A life of 69 years and a musical career of more than half a century struck the dot yesterday.
For a painful message to wake up – the artist who refused to solidify is dead.
There are only three days ago he released his last and most vital album, “Black Star” and I sit with the same emptiness that when producer hero J Dilla died – just three days after he released his ‘Donuts’ in 2006.
There are many on Earth that makes ingenious thing, but not many with certainty can mention as genius. In popens world there are few – if any – that deserve the honorable designation more than David Bowie.

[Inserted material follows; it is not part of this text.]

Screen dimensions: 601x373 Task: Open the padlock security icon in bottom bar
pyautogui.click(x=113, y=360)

Even on screen, he created iconic moments, whether he played the equally alienated Nikola Tesla in “The Prestige “a bully version of himself in the TV series” Extras “and that Jareth The Goblin King in fantasty-flmen” Labyrinth. “
No one has cultivated the concept of” image “like him, and no one has treated pop more as their playground. Whether it was as Ziggy Stardust, Aladdin Sane or the Thin White Duke, through folk rock, funk, jazz or electronica. Already in 1996 he released the song “Telling Lies’ exclusively on the Internet. He always looked forward.

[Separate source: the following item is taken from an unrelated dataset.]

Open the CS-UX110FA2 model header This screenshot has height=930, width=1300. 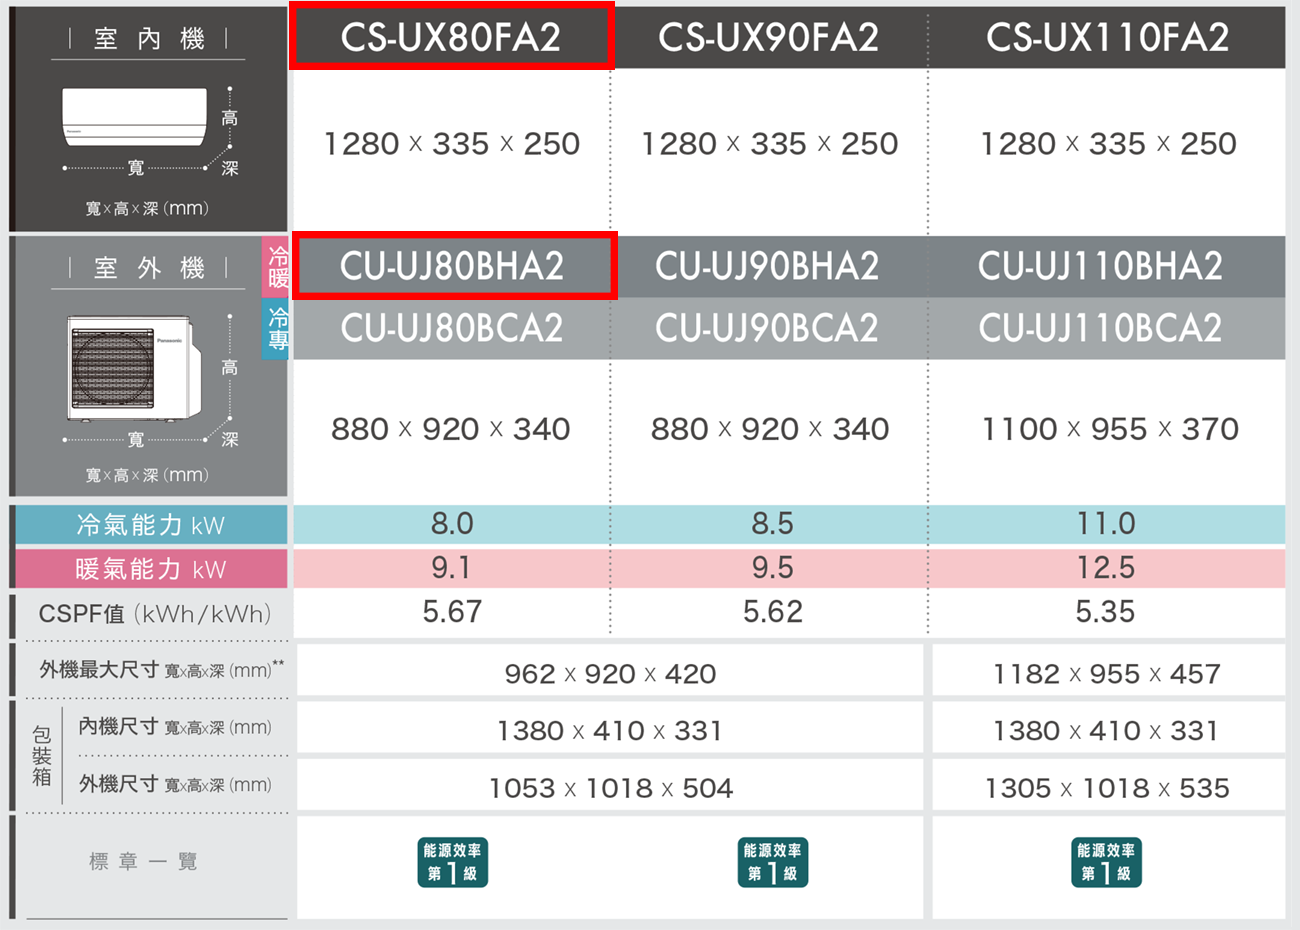[1107, 37]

Not only has he been an inexhaustible source of renewal through six decades, but also a kind of spiritual leader of all those who have felt differently.
For long hair, for androgynous, for quirky and ahead of their time.
Maybe that was why he never stopped looking at the stars.
As my colleague wrote in a review of “Black Star” last Friday: “Similar to Sun Ra and other African Americans have David Bowie sought away from the Earth – perhaps because there is no space for them.”
Our world has always been too small for David Bowie. And then it’s certainly not enough room for him in a newspaper comment, either.
Bowie said it might be best for 43 years ago. During his last concert as Ziggy Stardust character on 3 July 1973 he translated Jacques Brel “La Mort” to “My Death” – and finished with:
My death waits there in a double bed
Sails of oblivion and my head
So pull up your sheets against the passing hour
But whatever lies behind the door
There is nothing much to do
Angel or devil, I do not care
For in front of That door there is, Thank You.
Thanks for everything, David Robert Jones.